- AIM OF THE EXERCISE -
Return, from the material below, each line in which the word "page" is present.

*** RECORDS FOR THE TASK ***

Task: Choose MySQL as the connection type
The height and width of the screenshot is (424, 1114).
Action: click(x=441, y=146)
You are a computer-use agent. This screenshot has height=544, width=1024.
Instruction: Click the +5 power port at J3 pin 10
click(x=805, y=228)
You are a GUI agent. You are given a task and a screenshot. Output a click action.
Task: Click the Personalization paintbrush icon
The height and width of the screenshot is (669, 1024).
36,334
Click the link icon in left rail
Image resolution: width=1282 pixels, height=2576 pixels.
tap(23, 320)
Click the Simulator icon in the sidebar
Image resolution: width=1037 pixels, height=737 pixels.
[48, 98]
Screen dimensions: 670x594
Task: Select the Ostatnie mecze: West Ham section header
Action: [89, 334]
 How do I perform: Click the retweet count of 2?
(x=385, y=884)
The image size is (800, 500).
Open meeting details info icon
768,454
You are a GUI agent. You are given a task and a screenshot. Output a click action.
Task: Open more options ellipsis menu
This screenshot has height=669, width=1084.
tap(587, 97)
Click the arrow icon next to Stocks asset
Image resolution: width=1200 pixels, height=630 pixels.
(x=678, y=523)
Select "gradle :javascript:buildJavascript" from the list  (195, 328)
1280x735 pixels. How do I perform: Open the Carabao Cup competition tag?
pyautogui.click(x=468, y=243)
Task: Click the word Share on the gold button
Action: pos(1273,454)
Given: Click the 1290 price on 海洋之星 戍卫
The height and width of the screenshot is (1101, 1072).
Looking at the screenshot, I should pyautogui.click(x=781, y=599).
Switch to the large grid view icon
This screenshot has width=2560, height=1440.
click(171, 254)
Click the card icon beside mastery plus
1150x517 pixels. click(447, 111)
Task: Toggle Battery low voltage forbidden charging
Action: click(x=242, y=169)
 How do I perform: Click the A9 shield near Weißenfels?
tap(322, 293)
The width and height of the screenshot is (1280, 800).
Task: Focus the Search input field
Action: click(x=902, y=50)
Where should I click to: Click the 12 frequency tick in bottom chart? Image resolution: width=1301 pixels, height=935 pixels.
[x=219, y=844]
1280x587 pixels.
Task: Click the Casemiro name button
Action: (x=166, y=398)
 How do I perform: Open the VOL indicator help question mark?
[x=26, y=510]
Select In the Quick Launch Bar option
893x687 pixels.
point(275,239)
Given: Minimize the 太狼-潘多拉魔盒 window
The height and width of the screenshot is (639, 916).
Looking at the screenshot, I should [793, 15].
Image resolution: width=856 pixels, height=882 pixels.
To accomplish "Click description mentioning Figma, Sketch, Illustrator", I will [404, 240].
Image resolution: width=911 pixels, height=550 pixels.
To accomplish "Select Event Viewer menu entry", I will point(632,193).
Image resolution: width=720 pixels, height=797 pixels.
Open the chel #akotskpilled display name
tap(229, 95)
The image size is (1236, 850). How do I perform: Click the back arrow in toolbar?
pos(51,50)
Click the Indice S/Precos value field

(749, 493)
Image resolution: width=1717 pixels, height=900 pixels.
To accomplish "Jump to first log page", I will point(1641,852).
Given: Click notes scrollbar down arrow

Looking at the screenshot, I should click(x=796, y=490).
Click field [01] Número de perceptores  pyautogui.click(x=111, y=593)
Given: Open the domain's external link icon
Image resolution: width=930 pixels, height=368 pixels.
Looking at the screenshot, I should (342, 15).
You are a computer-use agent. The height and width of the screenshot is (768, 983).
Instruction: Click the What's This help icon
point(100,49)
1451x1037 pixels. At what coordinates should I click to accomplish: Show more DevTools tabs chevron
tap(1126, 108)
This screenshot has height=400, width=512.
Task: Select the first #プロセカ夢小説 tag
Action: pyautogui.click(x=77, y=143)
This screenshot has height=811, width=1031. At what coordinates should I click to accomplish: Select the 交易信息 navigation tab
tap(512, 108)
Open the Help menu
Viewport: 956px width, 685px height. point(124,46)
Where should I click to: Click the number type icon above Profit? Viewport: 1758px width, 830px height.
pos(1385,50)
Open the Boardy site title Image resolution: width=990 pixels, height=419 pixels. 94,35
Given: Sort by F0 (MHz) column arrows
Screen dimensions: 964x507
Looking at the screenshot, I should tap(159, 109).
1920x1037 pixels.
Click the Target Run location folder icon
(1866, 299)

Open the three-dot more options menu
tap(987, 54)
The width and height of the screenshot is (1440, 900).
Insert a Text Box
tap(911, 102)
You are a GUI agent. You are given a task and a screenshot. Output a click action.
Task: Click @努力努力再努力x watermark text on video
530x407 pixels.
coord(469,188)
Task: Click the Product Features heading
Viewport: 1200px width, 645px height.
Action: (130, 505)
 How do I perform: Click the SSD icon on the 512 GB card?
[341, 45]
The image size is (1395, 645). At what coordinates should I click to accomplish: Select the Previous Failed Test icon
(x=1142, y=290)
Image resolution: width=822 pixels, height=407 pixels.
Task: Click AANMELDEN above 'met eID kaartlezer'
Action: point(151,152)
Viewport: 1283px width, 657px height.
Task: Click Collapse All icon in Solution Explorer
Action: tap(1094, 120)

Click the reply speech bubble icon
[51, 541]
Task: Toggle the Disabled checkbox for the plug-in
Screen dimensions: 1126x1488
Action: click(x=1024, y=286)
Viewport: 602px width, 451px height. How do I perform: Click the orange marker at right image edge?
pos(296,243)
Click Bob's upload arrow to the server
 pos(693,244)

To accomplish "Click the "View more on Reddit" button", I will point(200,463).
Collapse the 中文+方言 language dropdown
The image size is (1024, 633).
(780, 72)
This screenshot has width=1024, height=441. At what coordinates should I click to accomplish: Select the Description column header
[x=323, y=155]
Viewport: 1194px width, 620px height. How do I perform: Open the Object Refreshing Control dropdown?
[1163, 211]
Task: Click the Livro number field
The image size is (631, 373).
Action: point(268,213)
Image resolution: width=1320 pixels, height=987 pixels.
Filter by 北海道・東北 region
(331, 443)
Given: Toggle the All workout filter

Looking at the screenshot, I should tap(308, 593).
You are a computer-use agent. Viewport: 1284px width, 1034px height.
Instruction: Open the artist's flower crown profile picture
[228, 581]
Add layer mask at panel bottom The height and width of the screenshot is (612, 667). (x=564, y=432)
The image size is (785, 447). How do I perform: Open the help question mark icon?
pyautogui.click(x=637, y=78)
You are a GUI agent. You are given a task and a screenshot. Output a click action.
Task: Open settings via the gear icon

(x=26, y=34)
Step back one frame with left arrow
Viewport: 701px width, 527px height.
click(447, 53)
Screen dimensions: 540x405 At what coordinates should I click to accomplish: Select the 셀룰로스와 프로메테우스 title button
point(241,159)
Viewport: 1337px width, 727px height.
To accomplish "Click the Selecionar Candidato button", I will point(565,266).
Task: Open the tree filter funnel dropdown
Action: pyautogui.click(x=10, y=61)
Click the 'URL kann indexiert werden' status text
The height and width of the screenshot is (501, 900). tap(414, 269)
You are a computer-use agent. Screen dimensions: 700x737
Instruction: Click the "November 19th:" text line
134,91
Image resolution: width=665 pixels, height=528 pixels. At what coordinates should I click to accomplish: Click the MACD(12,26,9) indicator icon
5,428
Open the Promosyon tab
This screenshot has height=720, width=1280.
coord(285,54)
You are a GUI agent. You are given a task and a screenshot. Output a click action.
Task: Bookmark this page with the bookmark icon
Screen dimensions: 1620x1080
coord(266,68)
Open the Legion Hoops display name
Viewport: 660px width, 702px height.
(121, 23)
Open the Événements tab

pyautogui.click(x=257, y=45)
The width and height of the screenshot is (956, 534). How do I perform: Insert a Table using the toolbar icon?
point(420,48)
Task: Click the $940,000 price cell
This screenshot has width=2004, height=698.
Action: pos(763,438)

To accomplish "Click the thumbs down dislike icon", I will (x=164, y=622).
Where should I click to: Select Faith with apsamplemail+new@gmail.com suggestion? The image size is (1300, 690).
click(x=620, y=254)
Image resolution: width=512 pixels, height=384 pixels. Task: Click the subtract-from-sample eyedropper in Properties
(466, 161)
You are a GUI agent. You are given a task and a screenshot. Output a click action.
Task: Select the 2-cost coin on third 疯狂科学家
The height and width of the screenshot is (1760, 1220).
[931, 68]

*** End of RECORDS FOR THE TASK ***

- RESPONSE TO THIS EXERCISE -
To accomplish "Jump to first log page", I will point(1641,852).
Task: Bookmark this page with the bookmark icon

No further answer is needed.